**TEXT EXCERPT**
************
# AWD-LSTM (no pretraining)

In this notebook we train an AWD-LSTM model for the proxy task without any language model pretraining.  This notebook has been adapted from the fast.ai [ULMFit tutorial](https://github.com/fastai/course-nlp/blob/master/nn-vietnamese.ipynb).

In [None]:
%reload_ext autoreload
%autoreload 2
%matplotlib inline

from fastai import *
from fastai.text import *
import glob
import eval_models

In [None]:
bs=48

In [None]:
torch.cuda.set_device(0)

In [None]:
data_path = Config.data_path()

In [None]:
name = 'bscore_lm'
path = data_path/name
path.mkdir(exist_ok=True, parents=True)

### Train Classifier

In [None]:
train_df = pd.read_csv(path/'train64.csv')
valid_df = pd.read_csv(path/'valid64.csv')
test_df = pd.read_csv(path/'test64.csv')

In [None]:
basicTokenizer = Tokenizer(pre_rules=[], post_rules=[])
data_clas = TextDataBunch.from_df(path, train_df, valid_df, tokenizer=basicTokenizer, bs=bs, num_workers=1)

In [None]:
len(data_clas.vocab.itos)

In [None]:
learn_c = text_classifier_learner(data_clas, AWD_LSTM, pretrained=False, drop_mult=0.5, 
                                  metrics=[accuracy, FBeta(average='macro', beta=1)])

In [None]:
learn_c.lr_find()

In [None]:
learn_c.recorder.plot()

In [None]:
lr = 3e-4

In [None]:
learn_c.fit_one_cycle(1, lr, moms=(0.8,0.7))

In [None]:
learn_c.fit_one_cycle(2, lr, moms=(0.8,0.7))

In [None]:
learn_c.fit_one_cycle(2, lr, moms=(0.8,0.7))

In [None]:
mdl_path = path/'models'
mdl_path.mkdir(exist_ok=True, parents=True)

In [None]:
learn_c.save(mdl_path/'awdlstm_clas-verify')

In [None]:
learn_c = learn_c.load(mdl_path/'awdlstm_clas')
************
**TASKS TO PERFORM**
**A.** Answer the following questions using the AWD-LSTM notebook above, labeling each answer with its matching numeral.
(i) What value is assigned to bs?
(ii) What drop_mult value is passed to text_classifier_learner?
(iii) What learning rate is assigned to lr?
**B.** Reproduce the stretch of the AWD-LSTM notebook from "test_df = pd.read_csv(path/'test64.csv')" through "len(data_clas.vocab.itos)" verbatim.

**GIVEN DATA**
************
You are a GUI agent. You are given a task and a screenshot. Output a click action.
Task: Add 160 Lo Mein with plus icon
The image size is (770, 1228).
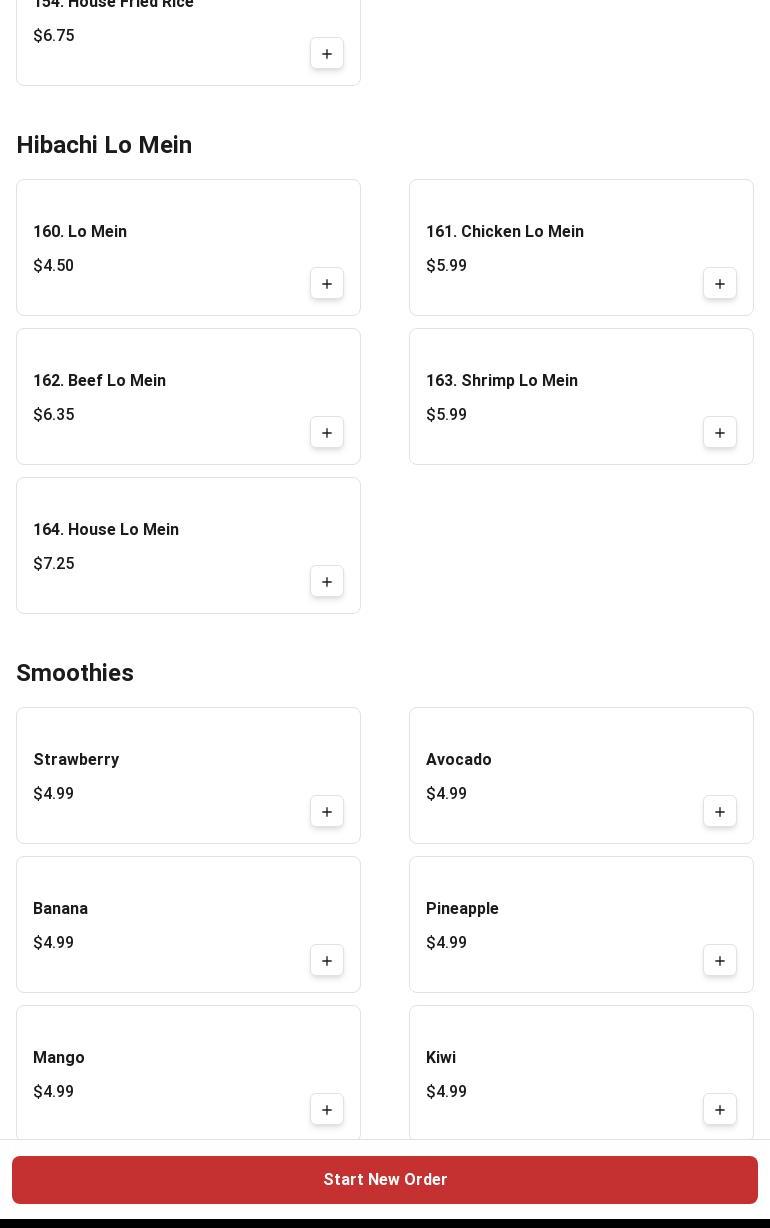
************
**OUTPUTS IN ORDER**
**A.**
(i) 48
(ii) 0.5
(iii) 3e-4

**B.**
test_df = pd.read_csv(path/'test64.csv')

In [None]:
basicTokenizer = Tokenizer(pre_rules=[], post_rules=[])
data_clas = TextDataBunch.from_df(path, train_df, valid_df, tokenizer=basicTokenizer, bs=bs, num_workers=1)

In [None]:
len(data_clas.vocab.itos)